_MATERIAL SHOWN_
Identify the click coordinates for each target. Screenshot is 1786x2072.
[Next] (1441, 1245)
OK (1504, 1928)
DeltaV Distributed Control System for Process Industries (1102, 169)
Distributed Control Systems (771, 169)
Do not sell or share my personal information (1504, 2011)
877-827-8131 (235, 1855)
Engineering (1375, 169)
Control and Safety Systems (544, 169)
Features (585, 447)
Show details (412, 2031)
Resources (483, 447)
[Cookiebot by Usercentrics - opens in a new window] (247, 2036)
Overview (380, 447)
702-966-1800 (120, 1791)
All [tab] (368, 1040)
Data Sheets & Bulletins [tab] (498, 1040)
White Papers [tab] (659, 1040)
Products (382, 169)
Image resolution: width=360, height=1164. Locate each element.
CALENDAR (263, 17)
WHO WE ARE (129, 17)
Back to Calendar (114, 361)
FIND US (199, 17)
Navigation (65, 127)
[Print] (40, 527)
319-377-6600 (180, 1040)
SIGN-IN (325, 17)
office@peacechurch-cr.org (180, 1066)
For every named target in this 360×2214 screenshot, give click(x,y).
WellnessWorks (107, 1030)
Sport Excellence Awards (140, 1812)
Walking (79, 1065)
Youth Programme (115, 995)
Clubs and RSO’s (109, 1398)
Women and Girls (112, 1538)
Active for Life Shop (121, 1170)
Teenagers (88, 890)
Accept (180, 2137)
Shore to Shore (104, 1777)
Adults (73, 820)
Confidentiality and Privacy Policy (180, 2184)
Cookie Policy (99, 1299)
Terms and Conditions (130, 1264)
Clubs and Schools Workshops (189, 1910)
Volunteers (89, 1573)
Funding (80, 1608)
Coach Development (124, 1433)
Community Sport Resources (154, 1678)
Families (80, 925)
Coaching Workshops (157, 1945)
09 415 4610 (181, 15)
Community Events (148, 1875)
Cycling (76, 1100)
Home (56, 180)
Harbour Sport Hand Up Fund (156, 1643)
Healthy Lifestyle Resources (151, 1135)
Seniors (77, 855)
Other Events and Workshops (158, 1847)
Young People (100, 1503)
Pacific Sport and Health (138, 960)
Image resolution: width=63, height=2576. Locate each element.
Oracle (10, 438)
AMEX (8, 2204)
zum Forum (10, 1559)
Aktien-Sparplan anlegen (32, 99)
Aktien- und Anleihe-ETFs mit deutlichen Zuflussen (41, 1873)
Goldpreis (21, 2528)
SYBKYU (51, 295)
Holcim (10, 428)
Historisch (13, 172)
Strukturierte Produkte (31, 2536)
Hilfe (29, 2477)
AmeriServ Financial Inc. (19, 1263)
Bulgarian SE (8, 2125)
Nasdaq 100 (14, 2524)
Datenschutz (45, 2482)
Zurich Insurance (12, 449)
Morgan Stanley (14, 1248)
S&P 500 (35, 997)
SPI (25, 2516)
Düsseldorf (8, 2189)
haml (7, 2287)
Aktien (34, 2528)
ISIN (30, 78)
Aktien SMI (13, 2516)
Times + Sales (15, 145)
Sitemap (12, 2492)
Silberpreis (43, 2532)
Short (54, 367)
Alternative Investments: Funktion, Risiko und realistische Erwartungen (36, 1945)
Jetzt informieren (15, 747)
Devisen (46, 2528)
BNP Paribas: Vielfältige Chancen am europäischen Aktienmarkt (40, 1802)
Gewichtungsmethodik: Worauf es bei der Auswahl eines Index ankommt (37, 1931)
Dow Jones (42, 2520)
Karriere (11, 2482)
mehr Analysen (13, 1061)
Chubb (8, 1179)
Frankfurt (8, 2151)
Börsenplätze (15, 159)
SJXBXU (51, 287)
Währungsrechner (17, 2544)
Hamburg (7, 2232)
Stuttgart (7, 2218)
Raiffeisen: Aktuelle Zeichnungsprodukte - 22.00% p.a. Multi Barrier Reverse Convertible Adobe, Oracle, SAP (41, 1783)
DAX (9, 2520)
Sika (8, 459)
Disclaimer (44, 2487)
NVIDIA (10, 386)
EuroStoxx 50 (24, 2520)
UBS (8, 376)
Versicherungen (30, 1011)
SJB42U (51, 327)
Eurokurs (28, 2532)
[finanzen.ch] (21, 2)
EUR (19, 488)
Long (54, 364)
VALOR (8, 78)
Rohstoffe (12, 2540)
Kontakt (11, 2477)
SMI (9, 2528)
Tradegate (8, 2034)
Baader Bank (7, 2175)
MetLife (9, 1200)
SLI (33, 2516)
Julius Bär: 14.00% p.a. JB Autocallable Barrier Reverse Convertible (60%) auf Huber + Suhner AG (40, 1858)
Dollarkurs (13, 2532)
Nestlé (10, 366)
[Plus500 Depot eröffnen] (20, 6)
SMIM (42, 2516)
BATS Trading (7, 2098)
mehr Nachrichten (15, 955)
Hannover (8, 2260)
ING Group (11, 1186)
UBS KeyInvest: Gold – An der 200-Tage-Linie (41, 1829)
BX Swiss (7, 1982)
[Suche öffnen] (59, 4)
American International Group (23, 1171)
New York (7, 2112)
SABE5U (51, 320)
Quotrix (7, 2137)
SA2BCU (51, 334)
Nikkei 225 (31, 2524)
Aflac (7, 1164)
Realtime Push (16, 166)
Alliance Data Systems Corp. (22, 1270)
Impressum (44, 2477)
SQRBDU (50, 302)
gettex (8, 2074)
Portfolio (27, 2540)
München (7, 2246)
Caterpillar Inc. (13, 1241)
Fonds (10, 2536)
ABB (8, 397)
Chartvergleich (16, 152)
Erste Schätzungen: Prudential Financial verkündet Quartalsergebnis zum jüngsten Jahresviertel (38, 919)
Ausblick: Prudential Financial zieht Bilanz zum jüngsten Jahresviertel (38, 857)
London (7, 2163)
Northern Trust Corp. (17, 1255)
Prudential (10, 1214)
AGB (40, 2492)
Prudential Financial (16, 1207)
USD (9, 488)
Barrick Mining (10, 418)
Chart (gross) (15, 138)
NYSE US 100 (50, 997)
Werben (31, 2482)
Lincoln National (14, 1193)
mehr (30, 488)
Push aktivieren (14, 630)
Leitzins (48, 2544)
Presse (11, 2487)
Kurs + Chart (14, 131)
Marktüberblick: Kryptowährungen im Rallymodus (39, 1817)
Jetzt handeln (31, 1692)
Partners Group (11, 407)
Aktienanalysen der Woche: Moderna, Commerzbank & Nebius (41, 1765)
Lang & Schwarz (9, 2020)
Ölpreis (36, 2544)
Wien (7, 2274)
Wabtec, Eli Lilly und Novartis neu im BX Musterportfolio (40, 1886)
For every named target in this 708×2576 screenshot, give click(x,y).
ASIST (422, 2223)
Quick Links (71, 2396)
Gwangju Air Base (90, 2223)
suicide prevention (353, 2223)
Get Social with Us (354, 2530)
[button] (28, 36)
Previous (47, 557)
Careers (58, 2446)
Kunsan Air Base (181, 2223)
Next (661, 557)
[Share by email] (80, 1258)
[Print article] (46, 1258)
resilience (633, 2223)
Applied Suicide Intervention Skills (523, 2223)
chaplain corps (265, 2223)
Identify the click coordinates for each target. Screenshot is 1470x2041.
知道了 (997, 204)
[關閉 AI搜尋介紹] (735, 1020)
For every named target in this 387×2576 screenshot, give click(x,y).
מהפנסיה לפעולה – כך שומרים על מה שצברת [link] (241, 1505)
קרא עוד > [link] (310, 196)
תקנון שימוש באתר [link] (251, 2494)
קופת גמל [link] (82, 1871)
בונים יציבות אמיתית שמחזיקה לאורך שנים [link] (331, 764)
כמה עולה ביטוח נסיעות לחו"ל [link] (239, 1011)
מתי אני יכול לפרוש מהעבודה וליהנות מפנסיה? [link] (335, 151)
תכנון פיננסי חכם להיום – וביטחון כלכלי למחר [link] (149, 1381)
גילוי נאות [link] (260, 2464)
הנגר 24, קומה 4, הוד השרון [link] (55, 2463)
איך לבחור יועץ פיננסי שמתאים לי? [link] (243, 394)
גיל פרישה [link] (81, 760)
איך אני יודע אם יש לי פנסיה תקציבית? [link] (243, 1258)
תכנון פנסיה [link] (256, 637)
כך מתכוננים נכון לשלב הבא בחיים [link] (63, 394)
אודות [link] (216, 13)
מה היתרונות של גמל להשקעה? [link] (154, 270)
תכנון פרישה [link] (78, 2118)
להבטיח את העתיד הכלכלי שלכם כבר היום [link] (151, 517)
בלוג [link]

_ACTIVITY_
Exact reproduction is required. Give the lines of the data from its first line through the line containing "Home (56, 180)", and no others.

_WRITTEN SOLUTION_
Identify the click coordinates for each target. Screenshot is 1786x2072.
[Next] (1441, 1245)
OK (1504, 1928)
DeltaV Distributed Control System for Process Industries (1102, 169)
Distributed Control Systems (771, 169)
Do not sell or share my personal information (1504, 2011)
877-827-8131 (235, 1855)
Engineering (1375, 169)
Control and Safety Systems (544, 169)
Features (585, 447)
Show details (412, 2031)
Resources (483, 447)
[Cookiebot by Usercentrics - opens in a new window] (247, 2036)
Overview (380, 447)
702-966-1800 (120, 1791)
All [tab] (368, 1040)
Data Sheets & Bulletins [tab] (498, 1040)
White Papers [tab] (659, 1040)
Products (382, 169)
Image resolution: width=360, height=1164. Locate each element.
CALENDAR (263, 17)
WHO WE ARE (129, 17)
Back to Calendar (114, 361)
FIND US (199, 17)
Navigation (65, 127)
[Print] (40, 527)
319-377-6600 (180, 1040)
SIGN-IN (325, 17)
office@peacechurch-cr.org (180, 1066)
For every named target in this 360×2214 screenshot, give click(x,y).
WellnessWorks (107, 1030)
Sport Excellence Awards (140, 1812)
Walking (79, 1065)
Youth Programme (115, 995)
Clubs and RSO’s (109, 1398)
Women and Girls (112, 1538)
Active for Life Shop (121, 1170)
Teenagers (88, 890)
Accept (180, 2137)
Shore to Shore (104, 1777)
Adults (73, 820)
Confidentiality and Privacy Policy (180, 2184)
Cookie Policy (99, 1299)
Terms and Conditions (130, 1264)
Clubs and Schools Workshops (189, 1910)
Volunteers (89, 1573)
Funding (80, 1608)
Coach Development (124, 1433)
Community Sport Resources (154, 1678)
Families (80, 925)
Coaching Workshops (157, 1945)
09 415 4610 (181, 15)
Community Events (148, 1875)
Cycling (76, 1100)
Home (56, 180)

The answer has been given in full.